** PROBLEM **
Transcribe only the part of the listing below that begins at the line containing "Pick the Retribution skull mastery icon" and runs to its final line, keeping both ends.

** DATA SHOWN **
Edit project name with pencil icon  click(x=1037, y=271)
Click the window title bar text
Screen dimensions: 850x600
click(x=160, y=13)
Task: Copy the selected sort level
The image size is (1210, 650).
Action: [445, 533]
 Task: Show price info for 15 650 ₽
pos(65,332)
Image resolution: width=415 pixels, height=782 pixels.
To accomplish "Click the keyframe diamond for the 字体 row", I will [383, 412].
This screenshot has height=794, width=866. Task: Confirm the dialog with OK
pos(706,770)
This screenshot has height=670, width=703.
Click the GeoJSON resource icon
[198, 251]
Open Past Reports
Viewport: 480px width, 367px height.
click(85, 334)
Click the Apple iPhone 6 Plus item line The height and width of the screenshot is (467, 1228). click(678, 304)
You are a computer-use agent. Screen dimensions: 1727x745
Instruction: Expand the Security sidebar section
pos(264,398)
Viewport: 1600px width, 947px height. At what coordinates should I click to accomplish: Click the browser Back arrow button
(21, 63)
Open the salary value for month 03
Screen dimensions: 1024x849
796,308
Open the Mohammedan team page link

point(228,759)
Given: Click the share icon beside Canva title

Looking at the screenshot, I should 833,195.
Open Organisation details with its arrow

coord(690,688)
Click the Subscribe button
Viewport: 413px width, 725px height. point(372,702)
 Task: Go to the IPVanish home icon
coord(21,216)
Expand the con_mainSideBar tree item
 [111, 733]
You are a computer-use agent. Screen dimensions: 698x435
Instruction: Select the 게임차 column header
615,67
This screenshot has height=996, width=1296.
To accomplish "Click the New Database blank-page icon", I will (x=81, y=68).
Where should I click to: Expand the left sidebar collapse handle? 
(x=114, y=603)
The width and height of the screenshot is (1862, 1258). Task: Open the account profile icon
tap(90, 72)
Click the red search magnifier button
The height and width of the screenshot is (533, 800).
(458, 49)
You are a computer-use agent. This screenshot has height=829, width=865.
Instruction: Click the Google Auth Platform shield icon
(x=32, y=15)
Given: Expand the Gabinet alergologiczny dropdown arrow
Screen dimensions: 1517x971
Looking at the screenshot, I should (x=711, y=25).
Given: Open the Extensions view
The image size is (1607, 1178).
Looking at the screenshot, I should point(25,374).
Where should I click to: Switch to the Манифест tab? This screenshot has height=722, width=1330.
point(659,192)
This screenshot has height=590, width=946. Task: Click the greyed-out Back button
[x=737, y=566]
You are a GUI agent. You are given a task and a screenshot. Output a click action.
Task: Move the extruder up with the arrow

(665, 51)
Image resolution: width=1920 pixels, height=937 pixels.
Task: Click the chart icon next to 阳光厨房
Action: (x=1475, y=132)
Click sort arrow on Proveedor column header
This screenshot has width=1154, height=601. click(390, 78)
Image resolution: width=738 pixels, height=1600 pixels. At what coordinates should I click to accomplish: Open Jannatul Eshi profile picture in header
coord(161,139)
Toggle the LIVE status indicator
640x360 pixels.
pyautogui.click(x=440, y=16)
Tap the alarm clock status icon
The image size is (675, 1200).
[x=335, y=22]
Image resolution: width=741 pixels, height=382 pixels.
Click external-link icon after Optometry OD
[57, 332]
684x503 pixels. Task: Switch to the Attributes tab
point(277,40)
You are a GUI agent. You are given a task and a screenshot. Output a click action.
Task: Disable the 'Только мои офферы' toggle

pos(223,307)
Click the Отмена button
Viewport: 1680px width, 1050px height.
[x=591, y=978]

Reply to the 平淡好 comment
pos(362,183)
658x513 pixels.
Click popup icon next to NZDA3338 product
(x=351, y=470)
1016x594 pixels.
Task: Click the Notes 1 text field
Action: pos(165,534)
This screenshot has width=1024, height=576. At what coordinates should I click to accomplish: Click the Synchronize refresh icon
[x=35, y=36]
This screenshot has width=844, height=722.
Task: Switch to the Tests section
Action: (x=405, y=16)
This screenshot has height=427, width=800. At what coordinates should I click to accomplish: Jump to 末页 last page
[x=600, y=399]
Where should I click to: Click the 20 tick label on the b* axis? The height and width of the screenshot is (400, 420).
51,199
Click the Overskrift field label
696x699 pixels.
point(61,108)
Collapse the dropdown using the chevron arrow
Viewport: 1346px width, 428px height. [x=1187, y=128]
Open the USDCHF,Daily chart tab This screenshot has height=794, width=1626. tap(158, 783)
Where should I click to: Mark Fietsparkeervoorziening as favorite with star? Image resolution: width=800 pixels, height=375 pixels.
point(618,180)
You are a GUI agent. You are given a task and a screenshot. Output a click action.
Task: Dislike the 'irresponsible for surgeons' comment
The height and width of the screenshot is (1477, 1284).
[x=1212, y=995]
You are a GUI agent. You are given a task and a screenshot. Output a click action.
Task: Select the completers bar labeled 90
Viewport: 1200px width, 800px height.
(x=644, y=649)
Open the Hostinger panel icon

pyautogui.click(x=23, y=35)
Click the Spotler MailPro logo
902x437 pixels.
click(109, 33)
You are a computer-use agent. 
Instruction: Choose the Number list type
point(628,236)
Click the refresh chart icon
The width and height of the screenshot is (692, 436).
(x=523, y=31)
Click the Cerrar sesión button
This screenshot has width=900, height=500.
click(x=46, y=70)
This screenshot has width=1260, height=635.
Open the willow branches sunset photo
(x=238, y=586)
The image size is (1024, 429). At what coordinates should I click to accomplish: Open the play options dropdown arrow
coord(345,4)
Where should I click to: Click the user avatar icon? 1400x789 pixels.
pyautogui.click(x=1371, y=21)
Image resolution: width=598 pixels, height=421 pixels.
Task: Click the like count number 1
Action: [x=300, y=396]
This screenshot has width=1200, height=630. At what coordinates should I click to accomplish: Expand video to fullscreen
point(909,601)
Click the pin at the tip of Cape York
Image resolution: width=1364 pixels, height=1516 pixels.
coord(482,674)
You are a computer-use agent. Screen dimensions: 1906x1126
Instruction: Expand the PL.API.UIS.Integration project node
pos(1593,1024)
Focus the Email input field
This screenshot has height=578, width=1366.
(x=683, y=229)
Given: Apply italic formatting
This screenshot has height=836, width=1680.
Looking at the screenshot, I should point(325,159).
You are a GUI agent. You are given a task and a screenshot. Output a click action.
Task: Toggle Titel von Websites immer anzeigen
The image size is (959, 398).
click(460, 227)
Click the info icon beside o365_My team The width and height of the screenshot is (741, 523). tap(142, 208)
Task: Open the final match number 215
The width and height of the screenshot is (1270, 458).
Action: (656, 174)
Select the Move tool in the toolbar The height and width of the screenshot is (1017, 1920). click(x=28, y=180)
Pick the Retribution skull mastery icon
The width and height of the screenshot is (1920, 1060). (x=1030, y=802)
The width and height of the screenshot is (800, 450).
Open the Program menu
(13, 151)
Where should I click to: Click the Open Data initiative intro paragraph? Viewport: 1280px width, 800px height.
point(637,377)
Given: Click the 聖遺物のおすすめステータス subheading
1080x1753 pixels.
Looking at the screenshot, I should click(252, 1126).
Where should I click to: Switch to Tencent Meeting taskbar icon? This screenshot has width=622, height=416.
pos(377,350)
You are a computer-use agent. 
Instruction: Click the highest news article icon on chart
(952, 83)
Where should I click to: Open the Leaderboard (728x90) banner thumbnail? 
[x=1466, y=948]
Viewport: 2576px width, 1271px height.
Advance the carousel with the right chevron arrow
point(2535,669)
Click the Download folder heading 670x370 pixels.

** RESPONSE TO THIS TASK **
Pick the Retribution skull mastery icon
The width and height of the screenshot is (1920, 1060). (x=1030, y=802)
The width and height of the screenshot is (800, 450).
Open the Program menu
(13, 151)
Where should I click to: Click the Open Data initiative intro paragraph? Viewport: 1280px width, 800px height.
point(637,377)
Given: Click the 聖遺物のおすすめステータス subheading
1080x1753 pixels.
Looking at the screenshot, I should click(252, 1126).
Where should I click to: Switch to Tencent Meeting taskbar icon? This screenshot has width=622, height=416.
pos(377,350)
You are a computer-use agent. 
Instruction: Click the highest news article icon on chart
(952, 83)
Where should I click to: Open the Leaderboard (728x90) banner thumbnail? 
[x=1466, y=948]
Viewport: 2576px width, 1271px height.
Advance the carousel with the right chevron arrow
point(2535,669)
Click the Download folder heading 670x370 pixels.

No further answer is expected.